BEGIN
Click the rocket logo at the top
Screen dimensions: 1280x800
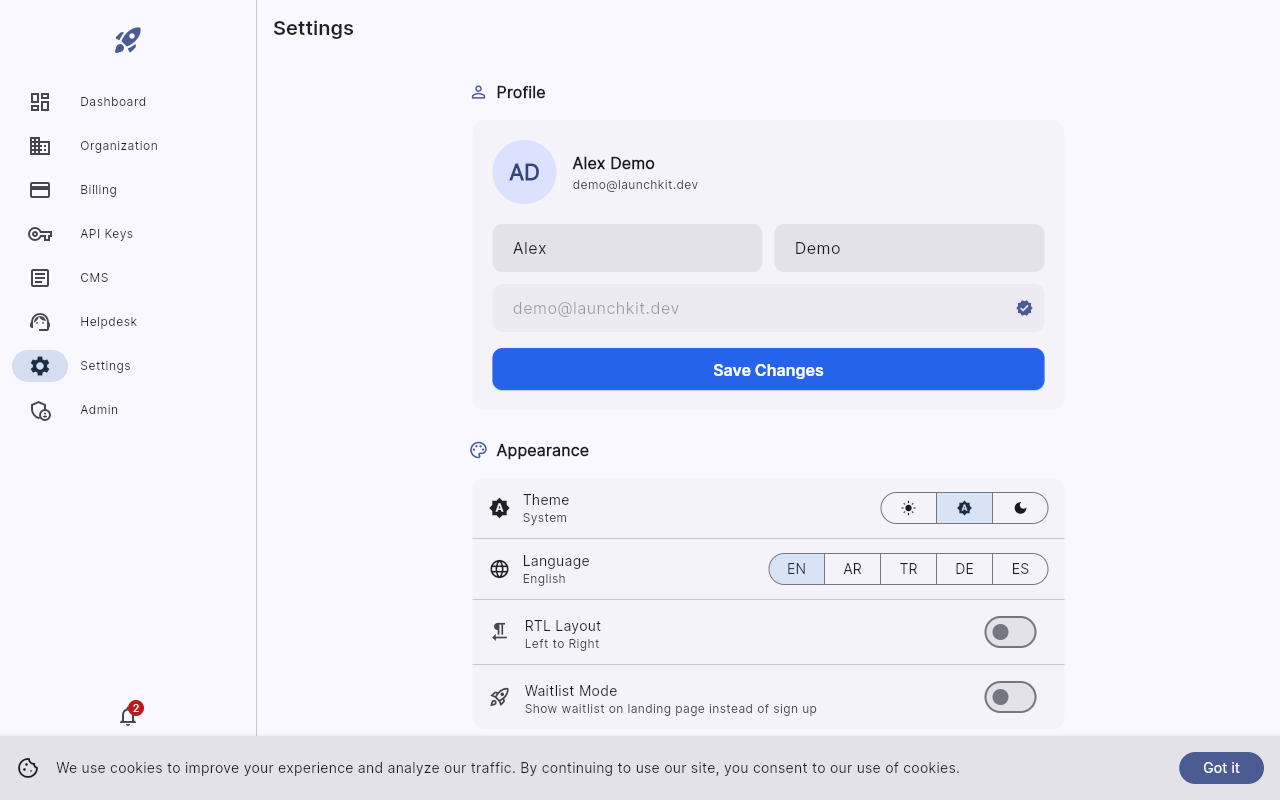(x=127, y=40)
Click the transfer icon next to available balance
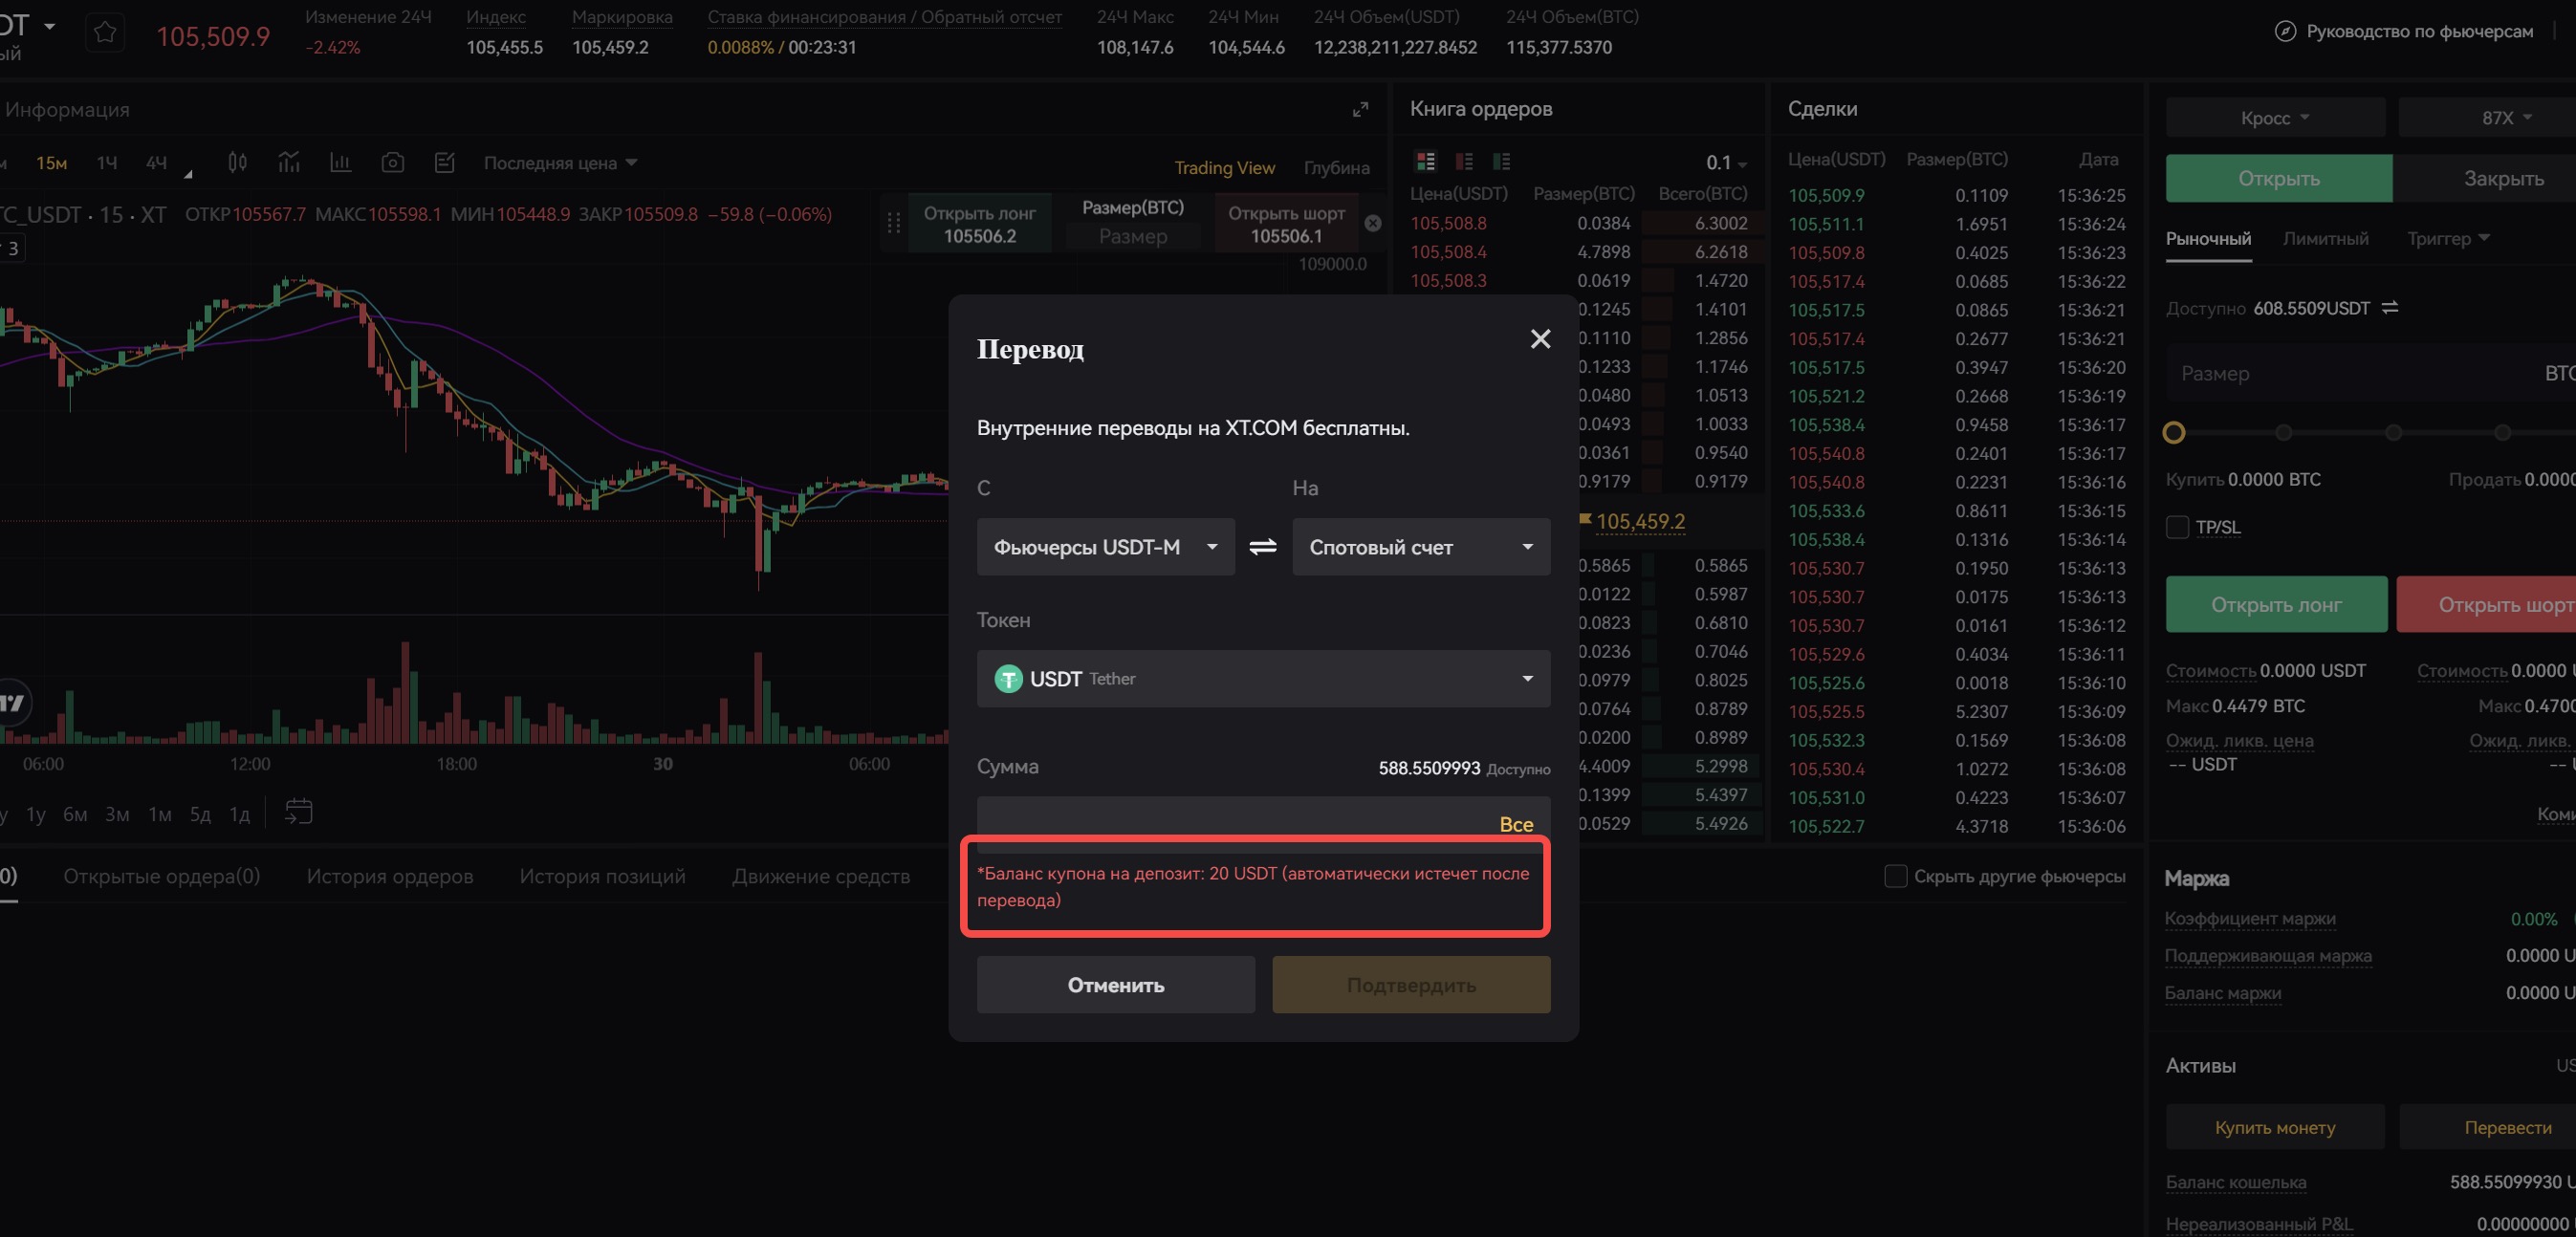This screenshot has width=2576, height=1237. click(2390, 308)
END
## Short exercise
Copy the listing above word for word, from the line containing "Click the transfer" through the end of the listing, and leave the pictures out of your answer.

## Response for this exercise
Click the transfer icon next to available balance
This screenshot has width=2576, height=1237. click(2390, 308)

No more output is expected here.